Let’s jump straight to the punchline – it was GOOD. Damn good. Very clean, unmasked pork flavor; not surprising since it was unsmoked and the cure didn’t have much in the way of flavorings added, but still outstanding in its simplicity. Because the pork isn’t injected with a wet cure, it isn’t waterlogged, doesn’t shrink nearly as much as supermarket bacon, but also doesn’t tolerate as high a heat as the prepackaged stuff. This is something I’ll be doing again, and probably not in the too-distant future. Now that I have the basics under my belt, I can start to play with flavorings in the cure (garlic and black pepper!), and if I get super-adventurous I can de-pollenize the Weber grill and smoke the next belly.
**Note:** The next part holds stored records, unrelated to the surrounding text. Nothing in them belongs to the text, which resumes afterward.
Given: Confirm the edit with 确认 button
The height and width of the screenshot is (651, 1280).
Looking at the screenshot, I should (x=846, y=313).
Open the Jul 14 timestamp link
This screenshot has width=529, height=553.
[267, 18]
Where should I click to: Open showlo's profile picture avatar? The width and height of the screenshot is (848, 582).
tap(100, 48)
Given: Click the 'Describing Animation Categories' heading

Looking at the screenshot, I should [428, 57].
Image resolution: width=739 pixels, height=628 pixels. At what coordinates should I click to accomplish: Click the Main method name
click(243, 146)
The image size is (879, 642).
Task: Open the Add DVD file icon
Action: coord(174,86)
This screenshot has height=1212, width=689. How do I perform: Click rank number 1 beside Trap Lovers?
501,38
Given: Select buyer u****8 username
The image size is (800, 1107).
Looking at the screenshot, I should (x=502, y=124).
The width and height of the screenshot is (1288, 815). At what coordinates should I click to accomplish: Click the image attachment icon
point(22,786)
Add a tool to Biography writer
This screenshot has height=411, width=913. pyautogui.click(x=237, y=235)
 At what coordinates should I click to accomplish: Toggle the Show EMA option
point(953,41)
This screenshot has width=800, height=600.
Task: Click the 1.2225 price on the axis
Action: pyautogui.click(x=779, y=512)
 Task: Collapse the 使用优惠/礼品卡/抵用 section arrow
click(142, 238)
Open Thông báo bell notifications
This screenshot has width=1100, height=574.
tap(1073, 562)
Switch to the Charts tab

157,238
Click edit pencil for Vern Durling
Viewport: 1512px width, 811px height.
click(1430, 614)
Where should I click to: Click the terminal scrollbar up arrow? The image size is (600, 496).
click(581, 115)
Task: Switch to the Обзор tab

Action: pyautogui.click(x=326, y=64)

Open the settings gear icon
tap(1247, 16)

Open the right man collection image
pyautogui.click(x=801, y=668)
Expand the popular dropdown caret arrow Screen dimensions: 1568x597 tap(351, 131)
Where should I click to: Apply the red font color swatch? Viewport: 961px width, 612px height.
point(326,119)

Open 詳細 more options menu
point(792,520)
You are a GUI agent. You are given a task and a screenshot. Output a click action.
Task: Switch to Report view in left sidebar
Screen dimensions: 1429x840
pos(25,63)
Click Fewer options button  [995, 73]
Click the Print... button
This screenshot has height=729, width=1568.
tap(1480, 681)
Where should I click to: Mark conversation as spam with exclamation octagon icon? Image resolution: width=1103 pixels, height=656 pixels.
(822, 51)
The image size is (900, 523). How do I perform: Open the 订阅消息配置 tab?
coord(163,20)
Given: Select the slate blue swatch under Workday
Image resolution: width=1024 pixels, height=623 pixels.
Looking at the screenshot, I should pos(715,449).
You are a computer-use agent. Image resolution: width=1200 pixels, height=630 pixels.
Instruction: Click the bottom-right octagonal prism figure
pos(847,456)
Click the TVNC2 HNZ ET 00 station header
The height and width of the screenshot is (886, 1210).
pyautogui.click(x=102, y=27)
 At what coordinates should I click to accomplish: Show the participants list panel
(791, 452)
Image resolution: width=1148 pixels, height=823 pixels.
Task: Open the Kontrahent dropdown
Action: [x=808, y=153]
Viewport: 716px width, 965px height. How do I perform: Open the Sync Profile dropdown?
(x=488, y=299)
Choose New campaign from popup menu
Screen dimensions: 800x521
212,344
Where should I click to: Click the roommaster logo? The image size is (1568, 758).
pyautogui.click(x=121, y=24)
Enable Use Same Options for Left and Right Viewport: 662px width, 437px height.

So many options from such a simple thing!
Now let’s back up a bit. When last we left our pork belly, it had been dredged in a basic bacon cure (225g/0.5lb kosher salt, 113g/0.25lb sugar, 25g/1oz Pink Salt #1) and left in a plastic bag in the fridge for a week, flipping every other day to redistribute the cure. About a quarter cup of the cure was enough for a 4lb. pork belly. The pink salt, 6.25% by weight sodium nitrite, is colored pink to keep you from eating it directly. Its purpose in the cure is to allow the belly to be cooked for a long time at a fairly low temperature without risking bacterial spoilage, especially the case if this is to be cold-smoked. I finished mine in a 225 F oven to an internal temperature of 150 F, which would have killed the bacteria anyway, but better safe than sorry. I’m not worried about the small amount of sodium nitrite that might be in the food at this point; in large quantities, it may be unhealthy, but in this case it’s fine.
Right. The pork belly comes out of the fridge and is rinsed of any excess cure, then put into a low oven to slowly cook. (Above: Before and after; sliced.) This helps set the texture and flavor of the bacon. If this were proper American bacon it would be smoked, but I don’t have a smoking setup easily at hand and this was too simple to pass up. Once it comes out of the oven, use a sharp knife to remove the rind, let cool, then chill to allow it to set, and presto! You’re done! Slice it up or cut into lardons (1/4 in sticks) and enjoy some seriously piggy goodness.
I really don’t intend to buy supermarket bacon anymore. This has a reasonable shelf life (from what I’ve gleaned, about two weeks in the fridge or three months in the freezer) if you can keep it that long. The flavor and texture is head and shoulders above anything I’ve eaten, and it worked out to a little over $2 per pound, compared with $3.50-$5 at the supermarket. (This would certainly go up if I were sourcing my pork by mail order from a boutique farm that raised organic, specially-fed pigs, but I’m not there yet, much happier to support a local butcher.)
Try this at home. It’s easy. For more ideas, check out Charcuterie from Michael Ruhlman and Brian Polcyn.
(Oh, and the finished product above? A bacon sandwich on a slighlty malformed homemade onion bagel. Yeah. YUM. But that’s another post.)